Dio un par de pasos hacia la plaza del mercado, y entonces un nuevo recuerdo del pasado acudió a su mente e hizo que se diera la vuelta. Era algo que su tía Celly le había murmurado en un rincón cuando la tía Rouge estaba sermoneando al señor de la Casa Elegin acerca de cómo debían comportarse los jóvenes nobles. —Roganda… ¿No habías tenido un hijo?

Roganda desvió rápidamente la mirada, y cuando respondió su voz apenas pudo ser oída por encima del parloteo musical del mercado. —Murió.

Después giró velozmente sobre sus talones y se esfumó entre la neblina, y los remolinos blancos la absorbieron como si fuese un fantasma envuelto en una túnica blanca.
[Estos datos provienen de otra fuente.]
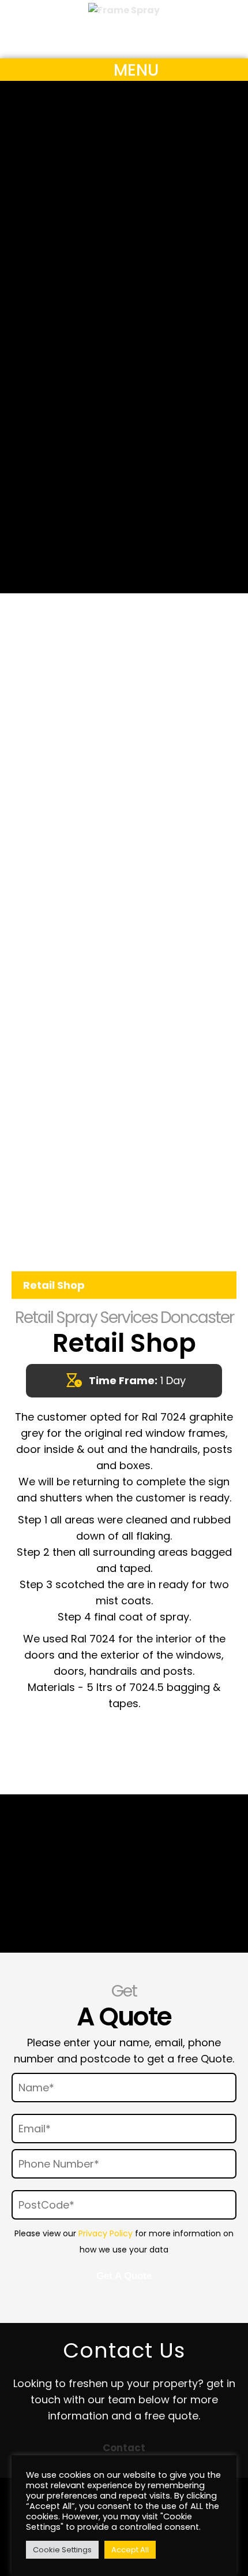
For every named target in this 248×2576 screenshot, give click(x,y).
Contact (124, 2448)
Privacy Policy (105, 2233)
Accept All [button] (130, 2549)
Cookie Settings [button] (62, 2549)
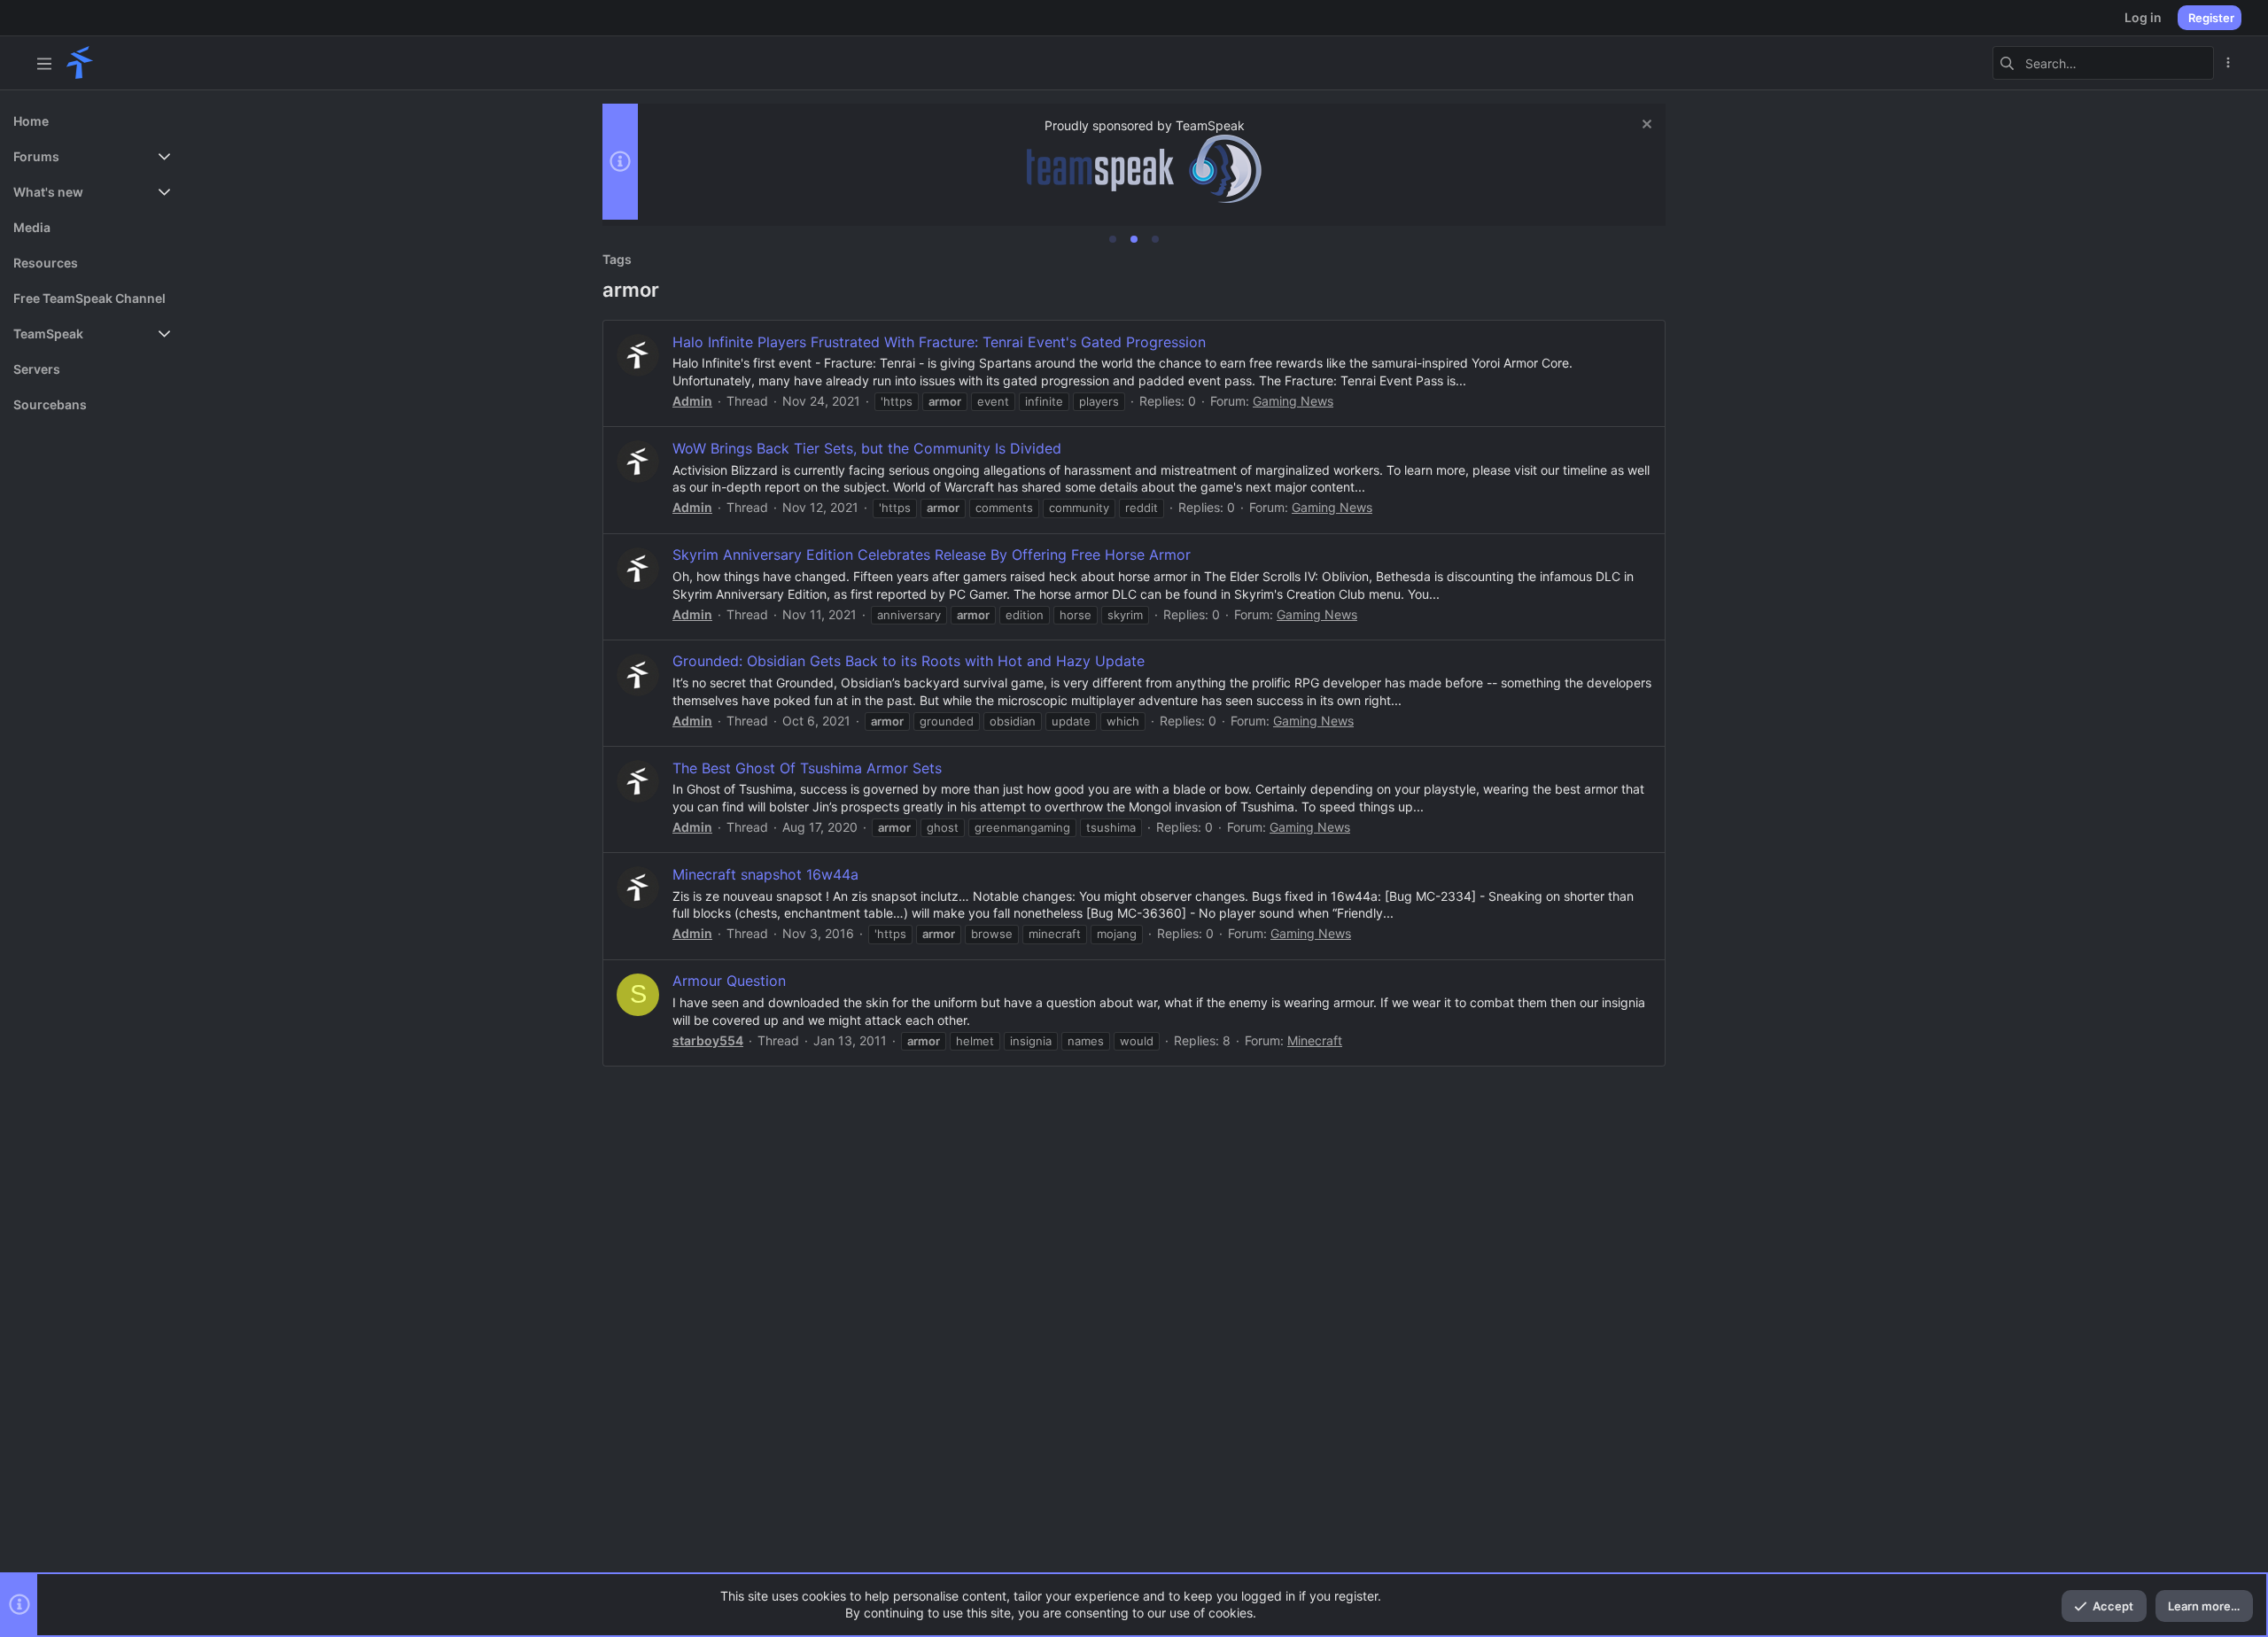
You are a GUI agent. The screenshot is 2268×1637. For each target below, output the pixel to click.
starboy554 (707, 1040)
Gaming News (1293, 400)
Leia se quedó inmóvil en el angosto callejón y no dijo nada, y se acordó del día en que los rebeldes conquistaron Coruscant. El palacio del Emperador —aquel soberbio e interminable laberinto de techos de cristal, jardines colgantes y pirámides de mármol azul y verde que relucían con el brillo del oro. aposentos de verano, aposentos de invierno, salas del tesoro, pabellones, cuartos de música, prisiones, pasillos, residencias de gracia-y-favor para concubinas, ministros y asesinos minuciosamente adiestrados— había sido ferozmente bombardeado y ya estaba medio saqueado, y los partisanos rebeldes habían matado a todos los miembros de la Corte del Imperio a los que pudieron capturar. Si su memoria no la engañaba, entre ellos estaban no sólo el Presidente del Departamento de Castigos y el jefe de la Escuela de Torturadores del Emperador, sino también el diseñador de trajes de la corte y un gran número de sirvientes menores y totalmente inocentes de todas las edades, especies y sexos cuyos nombres ni siquiera habían llegado a ser comunicados.

«No me extraña que Roganda se retorciera las manos de puro miedo», pensó Leia mientras cruzaba la plaza del mercado.
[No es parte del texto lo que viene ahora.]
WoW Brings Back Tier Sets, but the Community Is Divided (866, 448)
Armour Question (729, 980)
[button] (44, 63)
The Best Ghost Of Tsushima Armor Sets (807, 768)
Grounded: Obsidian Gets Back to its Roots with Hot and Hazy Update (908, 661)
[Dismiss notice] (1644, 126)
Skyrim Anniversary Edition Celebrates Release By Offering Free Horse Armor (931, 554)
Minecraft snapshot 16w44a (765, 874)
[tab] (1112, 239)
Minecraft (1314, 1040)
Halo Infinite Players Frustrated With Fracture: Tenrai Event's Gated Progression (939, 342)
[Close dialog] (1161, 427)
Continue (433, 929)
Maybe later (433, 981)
Y se detuvo para ser maldecida por el conductor de una ruidosa carreta mecanizada repleta de zapatos baratos fabricados en Jerijador, pero Leia apenas si se dio cuenta. Estaba viendo con una repentina y asombrosa claridad el anillo de topacio en la mano de Roganda, esa mano todavía más pequeña que la suya y que casi parecía de niña, y en la que no había ni un solo vendaje, arañazo o mancha púrpura.